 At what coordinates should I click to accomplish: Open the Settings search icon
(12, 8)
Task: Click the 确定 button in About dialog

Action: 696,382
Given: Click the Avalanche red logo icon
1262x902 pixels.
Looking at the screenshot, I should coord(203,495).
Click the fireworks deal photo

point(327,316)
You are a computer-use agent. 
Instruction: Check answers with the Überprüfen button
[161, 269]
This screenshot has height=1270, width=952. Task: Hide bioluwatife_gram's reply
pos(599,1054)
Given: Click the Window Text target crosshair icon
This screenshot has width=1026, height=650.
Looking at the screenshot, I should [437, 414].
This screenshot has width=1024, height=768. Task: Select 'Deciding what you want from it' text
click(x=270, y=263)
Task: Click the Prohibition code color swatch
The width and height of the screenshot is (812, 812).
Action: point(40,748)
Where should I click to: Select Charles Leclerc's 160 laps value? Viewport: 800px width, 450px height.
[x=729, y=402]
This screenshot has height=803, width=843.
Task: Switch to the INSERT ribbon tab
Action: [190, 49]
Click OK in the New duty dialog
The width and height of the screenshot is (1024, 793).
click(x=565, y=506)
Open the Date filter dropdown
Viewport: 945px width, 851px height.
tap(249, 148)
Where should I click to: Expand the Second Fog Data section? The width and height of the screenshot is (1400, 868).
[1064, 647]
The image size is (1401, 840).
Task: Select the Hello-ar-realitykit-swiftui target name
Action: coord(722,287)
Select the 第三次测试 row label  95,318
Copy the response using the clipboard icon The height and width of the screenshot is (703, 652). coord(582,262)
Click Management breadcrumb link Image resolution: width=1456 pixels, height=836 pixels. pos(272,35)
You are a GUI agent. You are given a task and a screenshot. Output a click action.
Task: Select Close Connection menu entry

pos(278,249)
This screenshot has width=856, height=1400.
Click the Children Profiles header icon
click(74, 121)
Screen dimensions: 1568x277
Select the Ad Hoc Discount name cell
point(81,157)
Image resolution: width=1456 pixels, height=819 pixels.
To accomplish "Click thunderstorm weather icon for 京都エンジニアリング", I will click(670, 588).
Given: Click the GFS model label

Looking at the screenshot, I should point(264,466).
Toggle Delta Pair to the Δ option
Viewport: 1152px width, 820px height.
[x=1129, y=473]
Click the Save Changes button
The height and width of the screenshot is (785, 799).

————————

▶ What the exercise asks: Begin with the line that contains "You are a GUI". Repeat it and every line after it through the end of the listing, exactly, and print nothing more.

▶ Response box:
You are a GUI agent. You are given a task and a screenshot. Output a click action.
Task: Select Close Connection menu entry

pos(278,249)
This screenshot has width=856, height=1400.
Click the Children Profiles header icon
click(74, 121)
Screen dimensions: 1568x277
Select the Ad Hoc Discount name cell
point(81,157)
Image resolution: width=1456 pixels, height=819 pixels.
To accomplish "Click thunderstorm weather icon for 京都エンジニアリング", I will click(670, 588).
Given: Click the GFS model label

Looking at the screenshot, I should point(264,466).
Toggle Delta Pair to the Δ option
Viewport: 1152px width, 820px height.
[x=1129, y=473]
Click the Save Changes button
The height and width of the screenshot is (785, 799).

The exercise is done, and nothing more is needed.